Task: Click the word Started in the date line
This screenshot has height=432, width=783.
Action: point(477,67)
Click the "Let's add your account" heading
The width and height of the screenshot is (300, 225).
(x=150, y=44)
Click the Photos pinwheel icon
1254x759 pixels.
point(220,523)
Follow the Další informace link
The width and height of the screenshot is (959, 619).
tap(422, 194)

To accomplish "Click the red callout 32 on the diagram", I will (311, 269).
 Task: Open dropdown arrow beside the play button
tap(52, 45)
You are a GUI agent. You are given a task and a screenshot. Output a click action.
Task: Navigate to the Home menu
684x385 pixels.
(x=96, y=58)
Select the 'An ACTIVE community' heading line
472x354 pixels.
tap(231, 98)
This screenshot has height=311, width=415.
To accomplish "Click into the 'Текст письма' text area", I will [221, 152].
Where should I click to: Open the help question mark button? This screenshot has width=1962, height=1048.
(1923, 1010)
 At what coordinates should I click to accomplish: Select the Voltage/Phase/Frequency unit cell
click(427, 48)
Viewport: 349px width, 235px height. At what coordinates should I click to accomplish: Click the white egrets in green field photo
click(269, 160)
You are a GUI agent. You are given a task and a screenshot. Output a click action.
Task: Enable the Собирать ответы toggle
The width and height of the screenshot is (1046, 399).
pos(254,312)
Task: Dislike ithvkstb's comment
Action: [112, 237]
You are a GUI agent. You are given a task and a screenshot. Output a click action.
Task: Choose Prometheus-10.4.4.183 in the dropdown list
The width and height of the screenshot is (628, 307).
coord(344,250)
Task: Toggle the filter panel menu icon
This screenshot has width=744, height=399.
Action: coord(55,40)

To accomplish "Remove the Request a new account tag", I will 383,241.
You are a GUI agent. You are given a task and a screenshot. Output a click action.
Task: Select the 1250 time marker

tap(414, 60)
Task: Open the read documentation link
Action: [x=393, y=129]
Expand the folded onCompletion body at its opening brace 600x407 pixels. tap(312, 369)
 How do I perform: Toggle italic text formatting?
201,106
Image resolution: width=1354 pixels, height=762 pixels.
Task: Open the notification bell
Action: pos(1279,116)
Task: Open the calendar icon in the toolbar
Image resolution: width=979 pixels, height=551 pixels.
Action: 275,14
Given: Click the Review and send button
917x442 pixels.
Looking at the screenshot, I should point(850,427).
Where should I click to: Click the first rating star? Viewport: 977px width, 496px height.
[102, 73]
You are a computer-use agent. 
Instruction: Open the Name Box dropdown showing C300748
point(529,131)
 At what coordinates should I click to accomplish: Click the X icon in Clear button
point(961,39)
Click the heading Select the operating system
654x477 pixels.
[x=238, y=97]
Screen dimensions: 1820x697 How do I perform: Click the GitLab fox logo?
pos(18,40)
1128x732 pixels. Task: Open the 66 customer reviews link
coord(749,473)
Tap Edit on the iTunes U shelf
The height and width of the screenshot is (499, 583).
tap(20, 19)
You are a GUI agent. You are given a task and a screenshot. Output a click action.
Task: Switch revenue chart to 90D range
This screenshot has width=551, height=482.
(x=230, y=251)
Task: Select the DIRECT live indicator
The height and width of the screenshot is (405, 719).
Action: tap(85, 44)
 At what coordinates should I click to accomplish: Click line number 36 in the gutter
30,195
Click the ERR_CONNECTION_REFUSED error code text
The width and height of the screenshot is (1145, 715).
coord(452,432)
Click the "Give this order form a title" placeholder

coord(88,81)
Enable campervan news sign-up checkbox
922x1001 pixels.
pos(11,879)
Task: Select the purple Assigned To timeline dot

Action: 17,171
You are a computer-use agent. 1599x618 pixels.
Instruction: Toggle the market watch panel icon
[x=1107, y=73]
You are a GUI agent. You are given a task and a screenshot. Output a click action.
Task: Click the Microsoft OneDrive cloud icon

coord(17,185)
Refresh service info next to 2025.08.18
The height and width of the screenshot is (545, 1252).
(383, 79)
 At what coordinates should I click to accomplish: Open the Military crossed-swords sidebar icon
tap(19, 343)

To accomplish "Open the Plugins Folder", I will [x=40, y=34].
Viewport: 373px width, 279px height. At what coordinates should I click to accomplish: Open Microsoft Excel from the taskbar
━━━━━━━━
Please output the records above without any change, starting at the line that contains "Tap Edit on the iTunes U shelf" and ending at the line that contains "Action: tap(85, 44)".

OUTPUT FOR THIS EXERCISE —
Tap Edit on the iTunes U shelf
The height and width of the screenshot is (499, 583).
tap(20, 19)
You are a GUI agent. You are given a task and a screenshot. Output a click action.
Task: Switch revenue chart to 90D range
This screenshot has width=551, height=482.
(x=230, y=251)
Task: Select the DIRECT live indicator
The height and width of the screenshot is (405, 719).
Action: tap(85, 44)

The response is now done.